▶ _What the exercise asks_: Among the entries below, extract exactly the lines that run from the one with "How do I perform: Click" through the one with "Collapse the Wrong_Explanation430", both ends included.

▶ _Input records_:
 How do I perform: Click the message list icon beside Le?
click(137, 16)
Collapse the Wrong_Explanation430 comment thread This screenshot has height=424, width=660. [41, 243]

--

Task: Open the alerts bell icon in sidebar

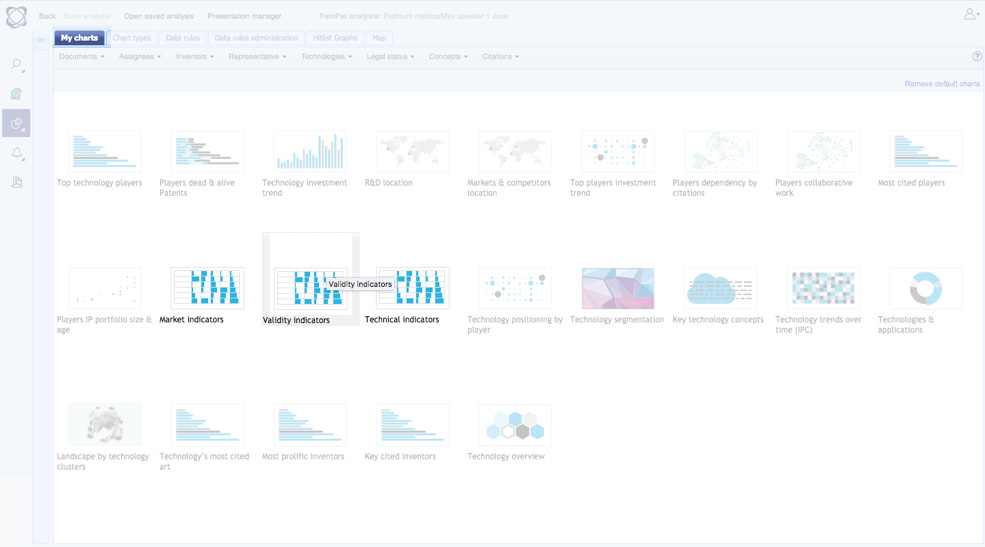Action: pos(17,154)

▶ _Solution for this problem_:
 How do I perform: Click the message list icon beside Le?
click(137, 16)
Collapse the Wrong_Explanation430 comment thread This screenshot has height=424, width=660. [41, 243]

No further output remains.